━━━━━ Материал для задачи ━━━━━

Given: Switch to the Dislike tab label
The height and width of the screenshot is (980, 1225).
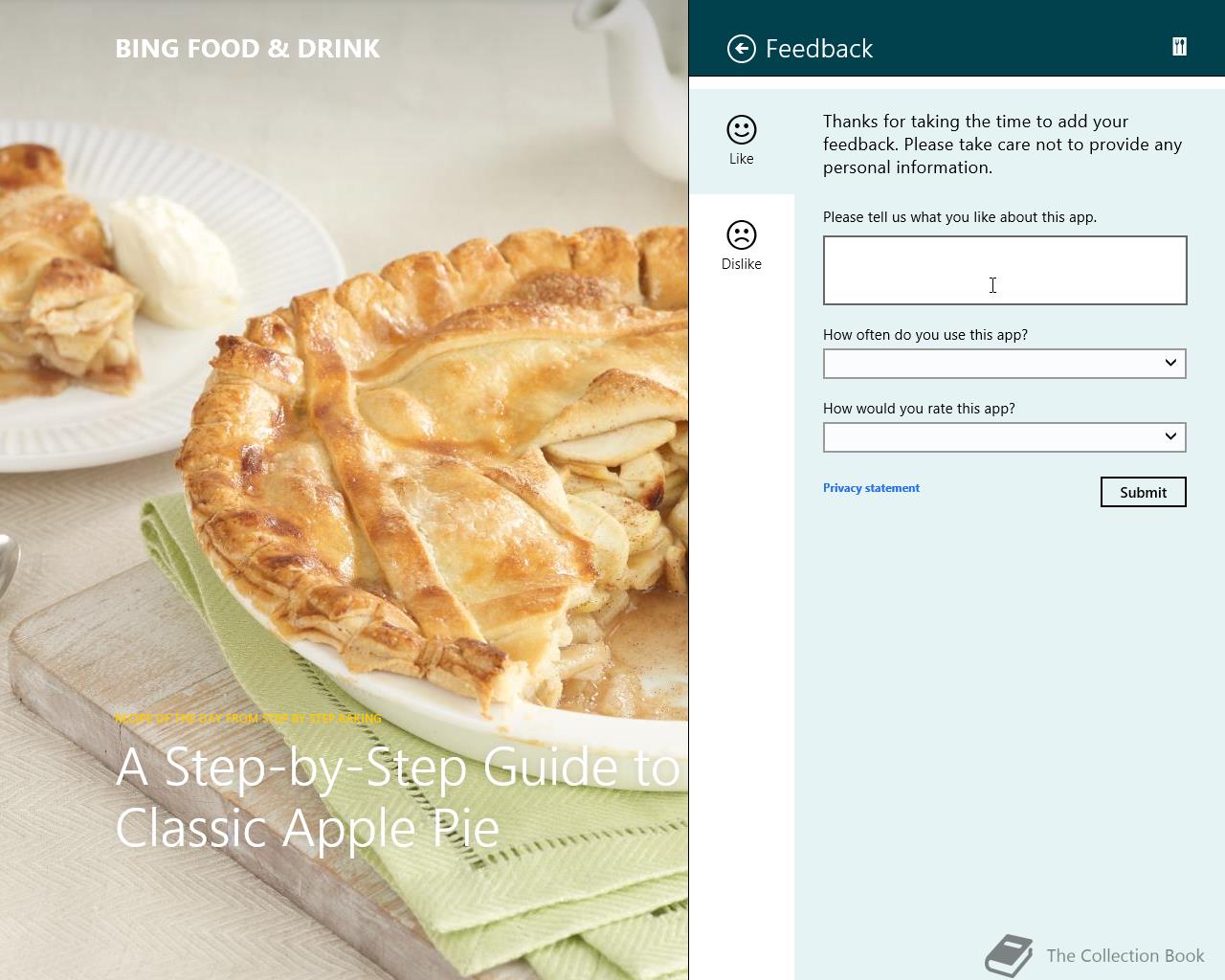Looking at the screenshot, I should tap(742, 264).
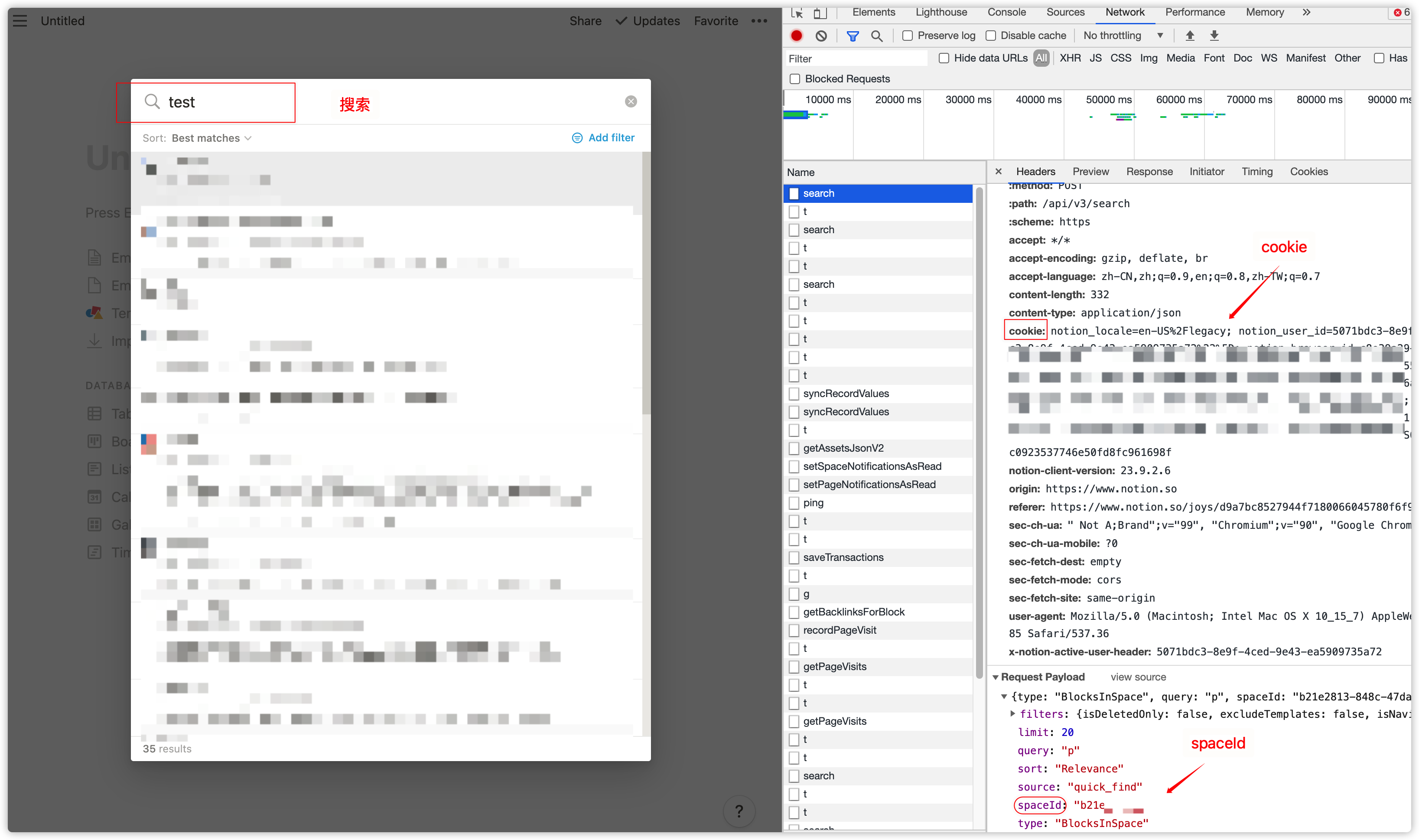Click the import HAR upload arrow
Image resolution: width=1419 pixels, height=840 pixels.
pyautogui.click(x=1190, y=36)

━━━━━

Выведите все строки листинга выше слово в слово, от первой до последней. Изображения в ответ не включайте.

**Решение задачи:**
Given: Switch to the Dislike tab label
The height and width of the screenshot is (980, 1225).
Looking at the screenshot, I should tap(742, 264).
Click the import HAR upload arrow
Image resolution: width=1419 pixels, height=840 pixels.
pyautogui.click(x=1190, y=36)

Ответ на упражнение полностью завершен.